Ein Ja zum ländlichen Lebensraum
Eine illustre Runde aus Kultur und Wirtschaft traf sich auf Einladung der Kulturinitiative "Kürbis Wies" in der weststeirischen Gemeinde. Im Mittelpunkt der Diskussion stand der Lebensraum Land.
Das Jahresprogramm der Kulturinitiative Kürbis Wies wurde mit einer hochkarätig besetzten Podiumsdiskussion zum Thema "L(i)ebenswertes Land" gestartet. "Grundsätzlich geht es darum, wie sich im Zeitalter der zunehmenden Verstädterung der Lebensraum Land positionieren kann. Aber vor allem, was können Wirtschaft und Kultur dazu beitragen, die Region zu einem modernen und lebenswerten Raum zu machen", eröffnete Initiator und Moderator Wolfgang Pollanz die Diskussionsrunde.

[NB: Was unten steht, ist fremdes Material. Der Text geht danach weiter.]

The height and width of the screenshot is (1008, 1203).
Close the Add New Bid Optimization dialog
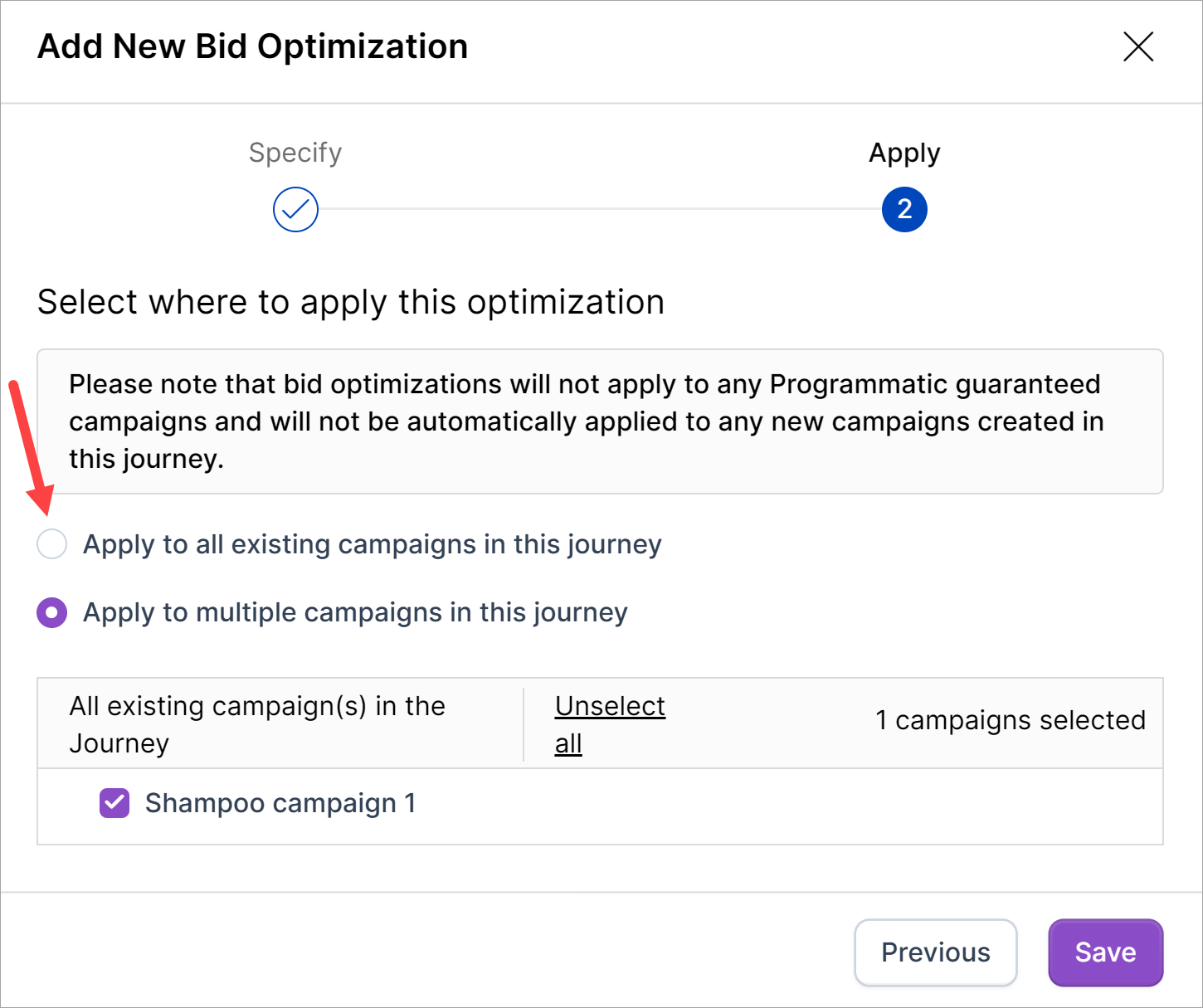[x=1137, y=47]
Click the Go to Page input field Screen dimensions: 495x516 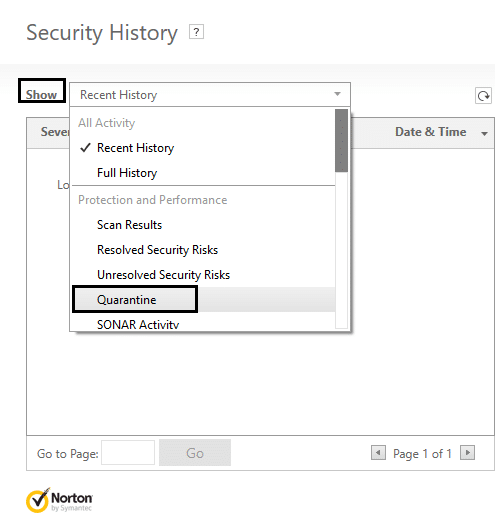pyautogui.click(x=128, y=453)
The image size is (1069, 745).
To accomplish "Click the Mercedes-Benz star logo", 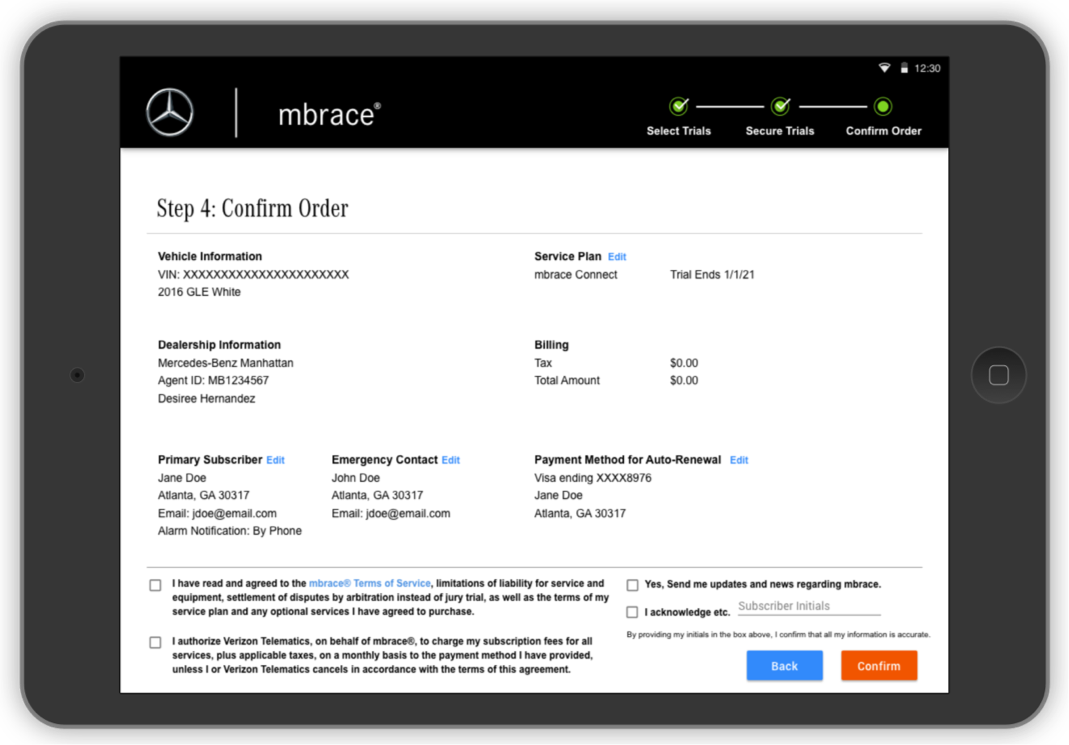I will [169, 112].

Wirtschafts- und Kulturlandesrat Christian Buchmann gab gleich zu Beginn ein klares Bekenntnis zu den Regionen ab: "Eine erfolgreiche Wirtschaft ist ein Teil der Lebensqualität, aber nicht alles." Die Kunst habe eine wichtige Vermittlungsfunktion. Vor etwa 35 Jahren lebten zwei Drittel der Menschen weltweit noch auf dem Land. Laut einer UNO-Erhebung lebten jedoch im Jahre 2008 bereits 50 Prozent der Menschen in Städten, 2030 werden es 60 Prozent und 2050 sogar 70 Prozent sein.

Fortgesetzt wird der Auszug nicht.